SU1294836A1 - Slag-forming mixture for alloying steel - Google Patents

Abstract

The invention relates to ferrous metallurgy, in particular to the smelting of high alloy steels using slag-forming mixtures for vanadium doping. The aim of the invention is to reduce the loss of alloying elements and the loss of service properties of steel. The yak-forming mixture for steel alloying contains, wt%: vanadium, metal extractor 40-50; lime or lime to 35-45 and alumina 10-20. The degree of transition of vanadium and manganese to metal increases by 2.5-3.5%. Utility properties. steels increase by 10-15%. . ., 2 tab. S

Description

The invention relates to ferrous metallurgy, in particular, to methods for smelting high-alloyed steels using a slag-forming mixture for doping with vanadium.

The aim of the invention is to reduce the loss of alloying elements and improve the sponge properties of steel.

The proposed galaxy-forming mixture for alloying steel contains vanadium metal extractor, lime or limestone and alumina in the following ratio, wt.%

Vanadium Metal ™

screenings40-50

Lime or

known k35-45

Alumina10-20

Experiments carried out in npoNaimneHHUx-CONDITIONS} showed that using the proposed mixture to form slag melting period, calcareous homogeneous slags with reduced viscosity are obtained.

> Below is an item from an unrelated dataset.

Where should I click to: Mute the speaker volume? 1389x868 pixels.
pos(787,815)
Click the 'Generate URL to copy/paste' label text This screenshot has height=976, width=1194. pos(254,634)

This is achieved by reacting the aluminum oxides contained in the alumina with lime and the components of the primary slag ;; At the same time, a higher solubility is ensured. The known activity of the oxides of vanadium and manganese of the slag phase increases, which, in turn, is a necessary prerequisite for the rapid and complete completion of the reduction processes in the molten bath. As a result, the loss of alloying elements is reduced and the mechanical and service characteristics of the steel are increased. The duration of melting and the consumption of electric energy remain at the same level.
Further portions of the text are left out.